TASK PROMPT →
Starting with the line that contains "Click the trash delete file icon", give again exactly and only each line through the end of the records; include the last line and exclude pictures.

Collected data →
------------------------------
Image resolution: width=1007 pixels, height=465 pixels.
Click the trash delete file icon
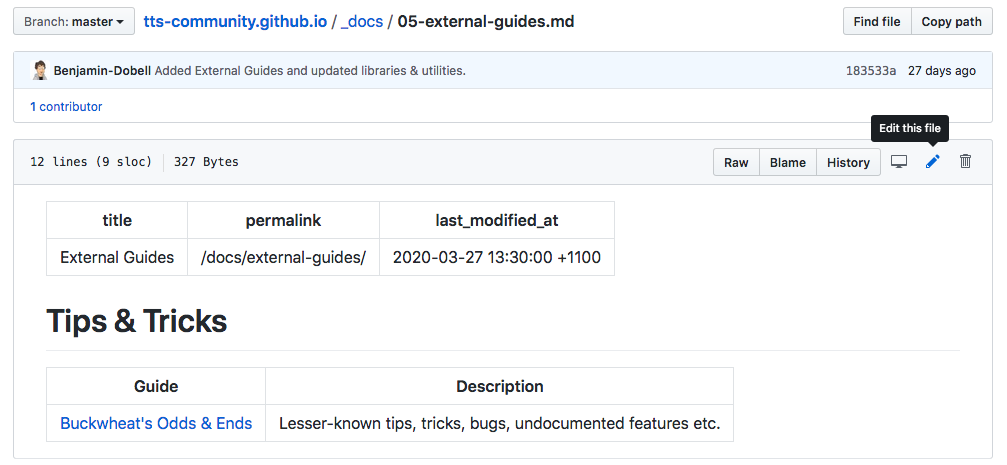pyautogui.click(x=965, y=162)
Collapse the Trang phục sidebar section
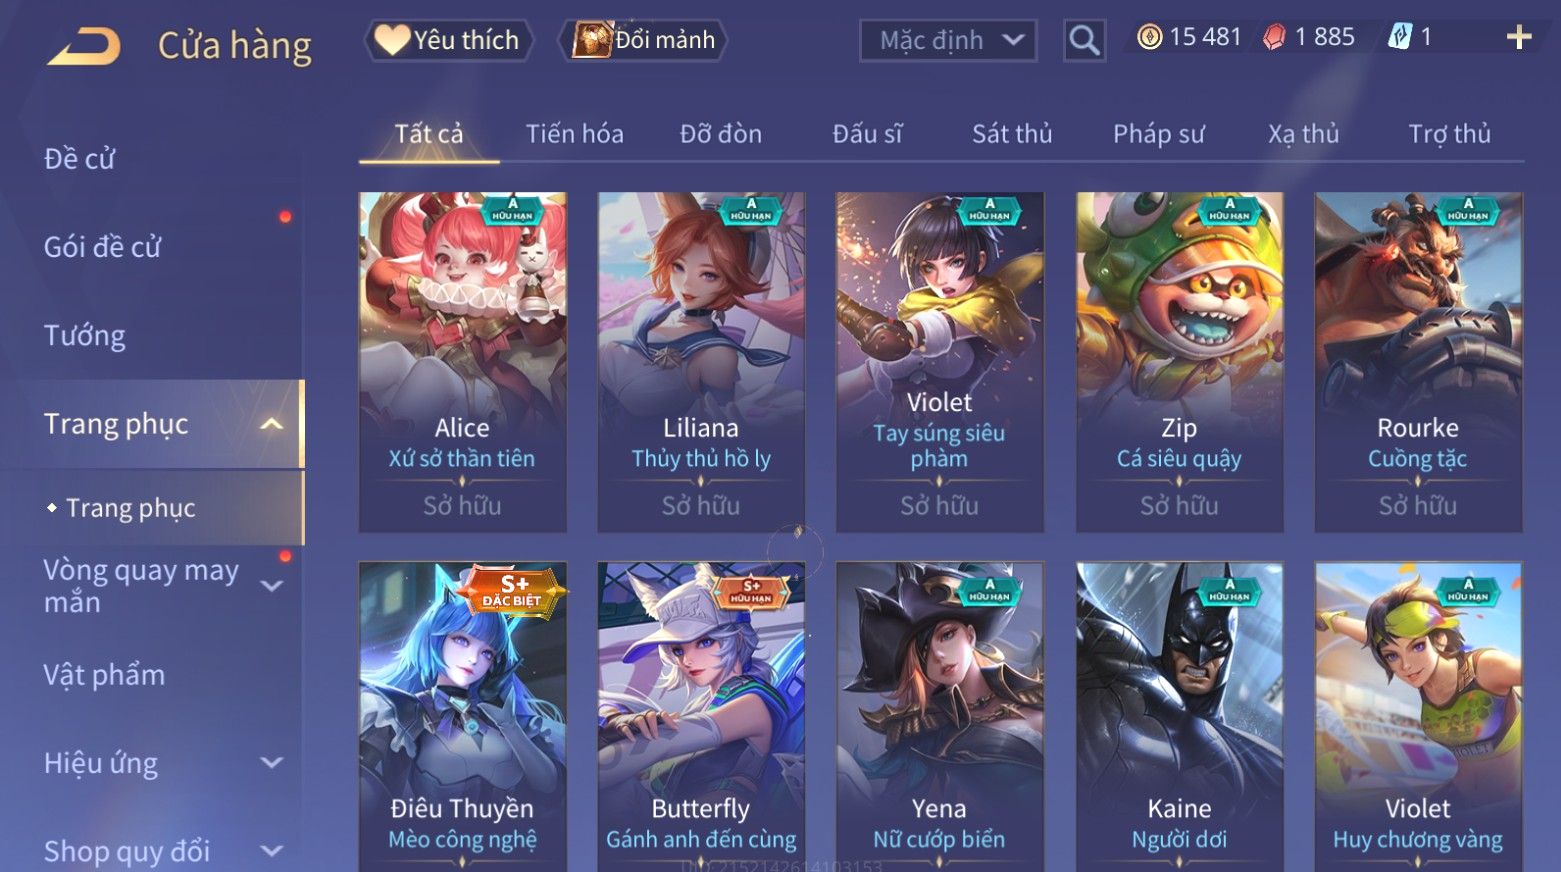 [x=271, y=424]
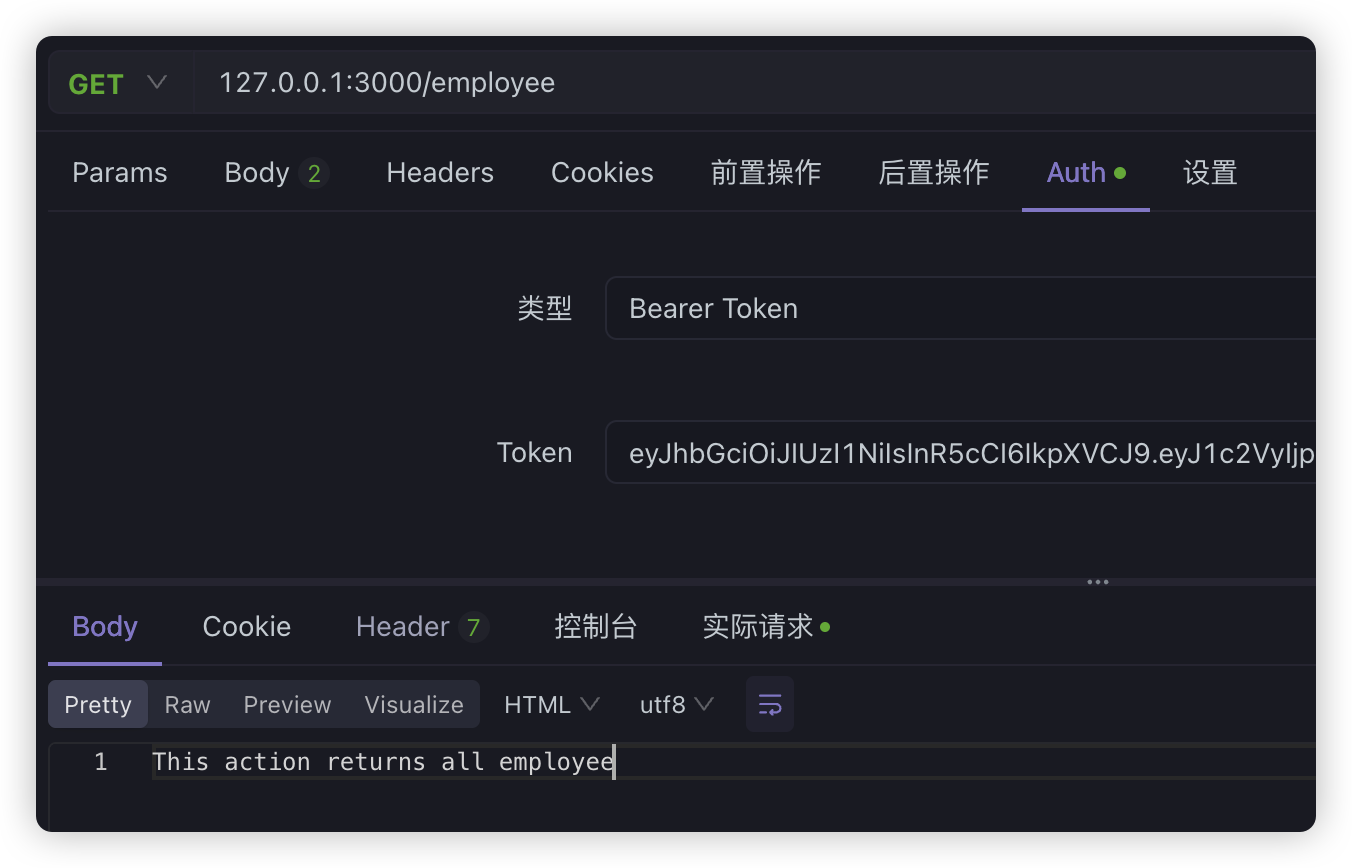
------------------------------
TASK SOLUTION →
Click the trash delete file icon
pyautogui.click(x=965, y=162)
Collapse the Trang phục sidebar section
 [x=271, y=424]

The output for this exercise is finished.